Básico 5 - A Revolução dos Componentes

O impacto causado pelos componentes teve bons resultados na indústria de software, mas é preciso lembrar que a tecnologia evolui rápido e há necessidade de interoperabilidade e facilidade de substituição.
04-Oct-2007 12:28 GMT

A indústria de software atual vem sofrendo um verdadeiro bombardeio de componentes de software. Pelo menos, podemos observar isso pelas revistas, artigos, previsões de mercado e, inclusive, livros sobre componentes. A idéia que essa revolução traz a um observador desatento é a de que a indústria já se encontra suficientemente madura e capaz de atender às diferentes pressões anteriormente discutidas.

A verdade sobre essa revolução ainda está um pouco distante do que realmente parece. A iniciativa a favor dos componentes já representa um passo muito importante para o desenvolvimento de software, mas ainda certamente precisamos de aprimoramento e pesquisas nessa área. Uma forma de compreendermos o que está acontecendo com a indústria atualmente é analisarmos a situação com uma teoria denominada apocalipse dos dois elefantes.

Segundo David Clark do MIT (Instituto de Tecnologia de Massachusetts) [Tanenbaum1996], o momento em que um determinado padrão é estabelecido é crucial para o seu sucesso. A Figura 1 mostra a quantidade de atividades em torno de um novo assunto. Quando o assunto é descoberto pela primeira vez, iniciam-se várias pesquisas em forma de discussões, artigos e reuniões. Após um certo tempo, as empresas descobrem o assunto e bilhões de dólares são investidos.
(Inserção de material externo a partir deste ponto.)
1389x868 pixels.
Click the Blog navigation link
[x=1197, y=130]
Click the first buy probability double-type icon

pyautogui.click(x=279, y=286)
Figura 1: Apocalipse dos dois elefantes.

Para que um padrão seja bem sucedido, é essencial que ele seja escrito na depressão entre os dois "elefantes". Se isto ocorrer muito cedo, antes do fim das pesquisas, o assunto pode permanecer pouco compreendido, o que resultaria em um padrão insatisfatório ou ruim. Por outro lado, caso ele seja escrito muito tarde, muitas empresas já terão inventado diferentes formas de se resolver o mesmo problema e o padrão acabará sendo ignorado. Se o intervalo entre os dois elefantes for muito curto (devido à pressa para começar, por exemplo), os padrões correm um sério risco de ficarem incompletos ou insatisfatórios [Tanenbaum1996].
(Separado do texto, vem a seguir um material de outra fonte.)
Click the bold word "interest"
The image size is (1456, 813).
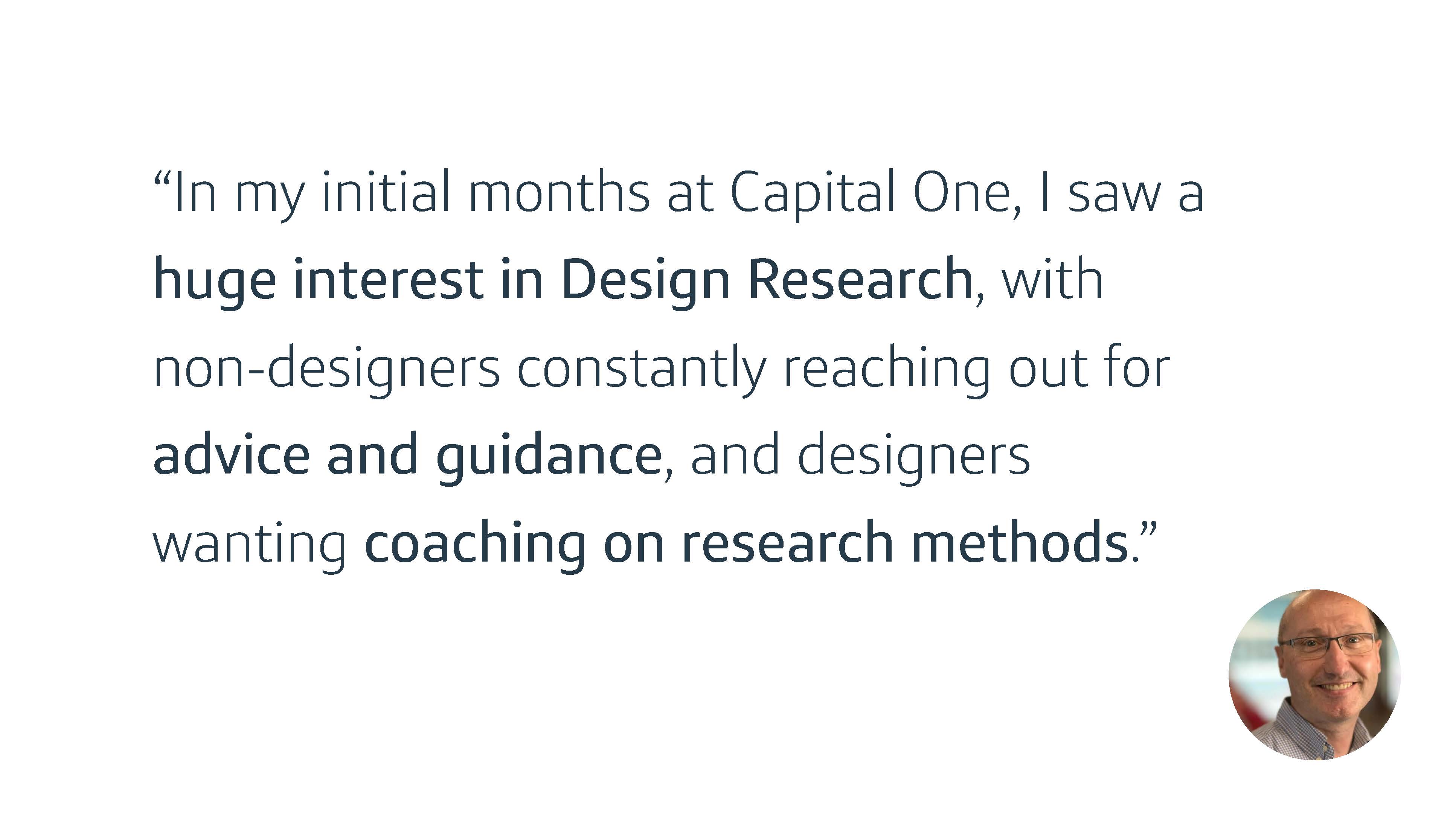coord(389,280)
Observando a revolução dos componentes sob o ponto de vista dessa teoria, podemos tirar algumas conclusões interessantes. Primeiramente, a existência de diferentes padrões para componentes já demonstra que um padrão definitivo não foi lançado no momento oportuno. Mas será que isso significa uma coisa necessariamente ruim? Bem, as opiniões tendem a divergir por aqui, mas é conveniente lembrar, antes de tudo, que os padrões atuais possuem inúmeras características em comum, como a presença de interfaces bem definidas, encapsulamento, polimorfismo, etc. Tudo isso devido à bagagem de conhecimentos trazida da orientação a objetos.

Além disso, possuir diferentes opções para a construção de componentes tende a ser vantajoso quando olhamos pelo lado das diferentes categorias de sistemas que precisamos construir. Será que se tivéssemos apenas um padrão para componentes conseguiríamos construir sem problemas aplicações web, sistemas distribuídos, soluções para dispositivos móveis, sistemas operacionais e software para realidade virtual, por exemplo? Embora isso possa ser tecnicamente possível um dia, a opção de soluções específicas para cada tipo de problema tende a ser mais adequada na maioria das vezes. Talvez a maior exigência, nesse caso, seja a necessidade de interoperabilidade entre cada uma delas.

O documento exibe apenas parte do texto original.